WASHINGTON – South Carolina's recent success in attracting new manufacturers is due in part to government investments to prepare sites, build infrastructure and train the workforce, the state's chief recruiter told Congress Thursday.
"Our state is at the forefront of the manufacturing revival today," South Carolina Secretary of Commerce Bobby Hitt told members of a House Small Business subcommittee. "This sector continues to gain momentum."
Hitt said manufacturing accounts for 16.3 percent of the state's overall economy, well above the national level of 12 percent.
Thursday's hearing before the Subcommittee on Economic Growth, Tax and Capital Access, chaired by Rep. Tom Rice, R-Myrtle Beach, discussed two growing trends: American manufacturing companies returning some production back to the U.S., and foreign-owned companies setting up production here. Both counter the previous trend of off-shoring, which contributed to a decline in American manufacturing jobs from 19 million in 1979 to 12 million today, Rice said.
Witnesses cited concerns with an unpredictable federal regulatory environment, an unstable federal budget, a complex tax code and an education system that doesn't encourage manufacturing skills, but the hearing was generally upbeat about the country's re-emphasis on making products.
"The cited willingness of large companies to invest in new capital spending in the U.S. is improving, which is very positive for the manufacturing employment outlook," said Shirley Mills, a senior analyst with The Boston Company Asset Management.

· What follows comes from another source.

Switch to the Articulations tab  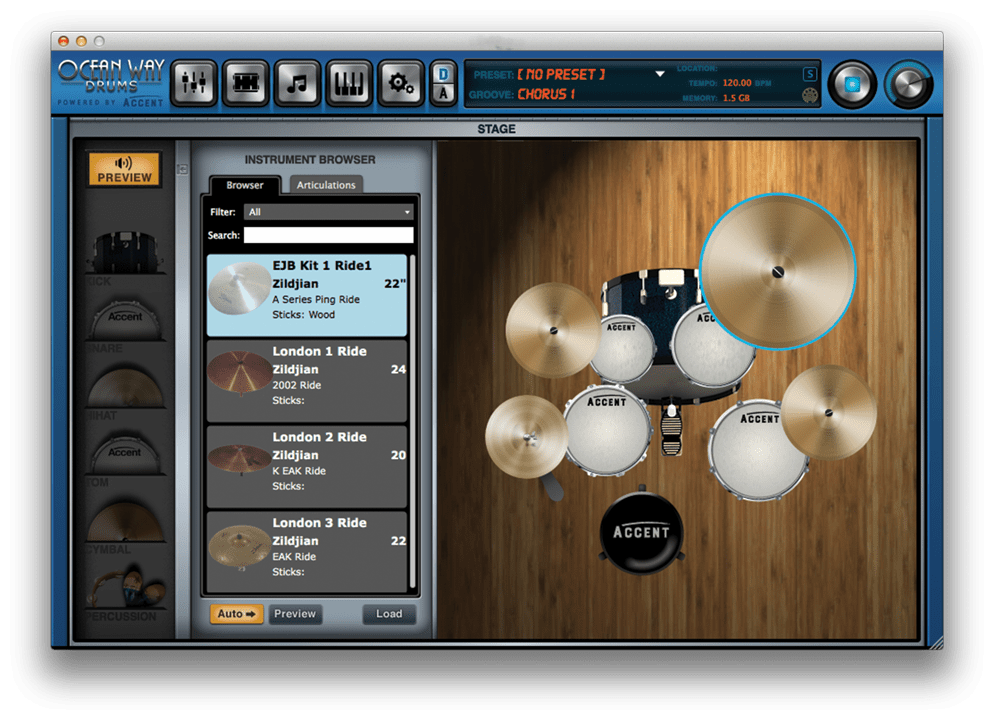click(326, 185)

Hitt, an appointee of Gov. Nikki Haley, focused his testimony on companies, large and small, that chose to locate and create jobs in South Carolina, starting with BMW 22 years ago. As textile jobs disappeared, the automotive and aerospace sectors have moved in. More than 45,000 people in South Carolina work in the auto sector.
Last year, overseas manufacturers made $981 million in capital investments in South Carolina to create 1,200 jobs, Hitt said. Almost half of the state's new investments each year come from foreign-owned companies.

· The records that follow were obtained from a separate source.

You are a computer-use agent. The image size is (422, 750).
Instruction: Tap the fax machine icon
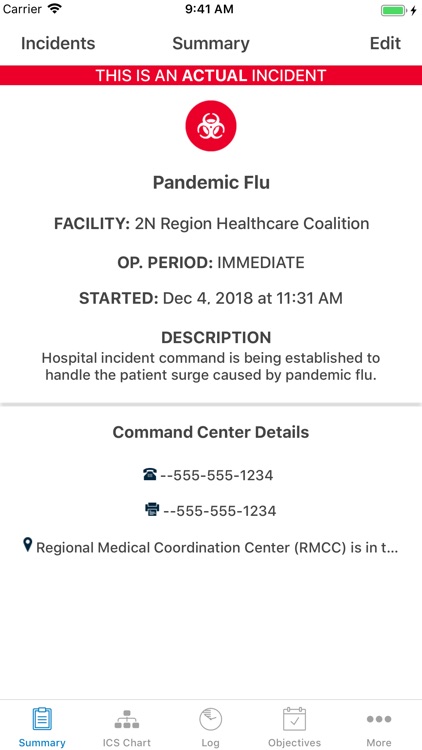point(152,510)
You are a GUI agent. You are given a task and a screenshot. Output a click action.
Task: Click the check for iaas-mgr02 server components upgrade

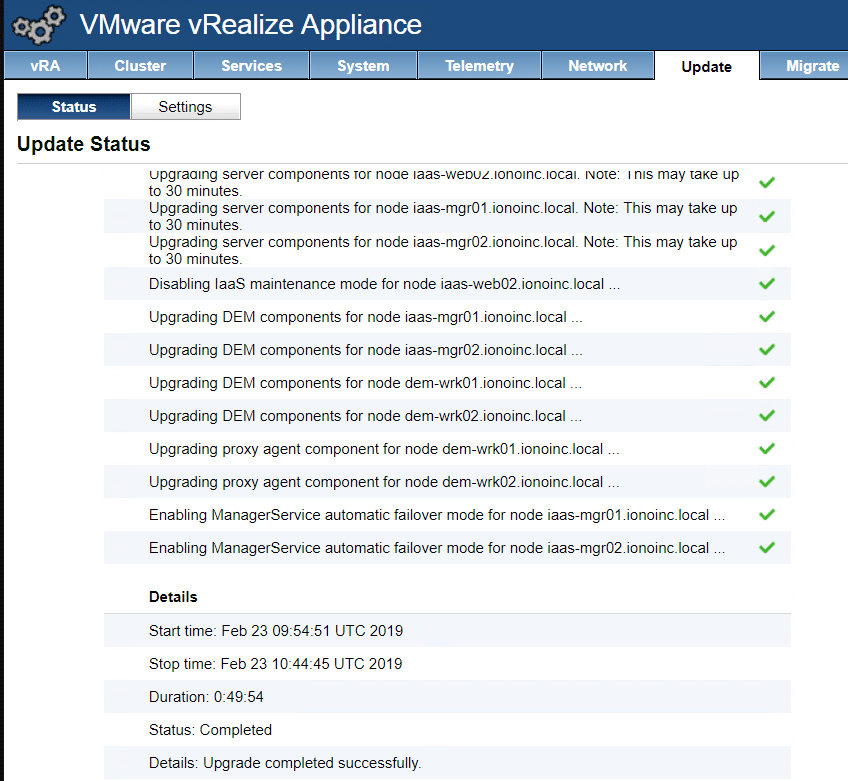tap(767, 249)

Hitt said the local, state and federal governments, as well as public-private partnerships, have a role in attracting new manufacturing businesses.
For example, South Carolina offers financial assistance to counties for site development, the federal Community Development Block Grant program and the state's Rural Infrastructure Authority help pay for site improvements in lesser developed areas, and the state provides company-specific training and apprenticeship programs to develop skilled workers.

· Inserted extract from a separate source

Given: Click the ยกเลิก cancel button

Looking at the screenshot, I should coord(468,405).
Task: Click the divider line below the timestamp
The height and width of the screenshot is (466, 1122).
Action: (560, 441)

The state is also in the process of spending $2 billion to build and improve state-owned transportation infrastructure like port and railway facilities, Hitt said.
"We are preparing to be better and faster for our manufacturers in the future," HItt said. "And the states that do the best job at that will win."
The Bureau of Economic Analysis at the U.S. Commerce Department recently said South Carolina had the fastest-growing manufacturing economy in the Southeast.
The other member of Congress at the hearing, Rep. Judy Chu, D-Calif., warned that Congress itself could hurt the recovering manufacturing environment.
"The federal policy shift from domestic investment to deficit reduction... could have severe implications," Chu said. "We need to ensure federal funding for research and development is not left on the cutting room floor."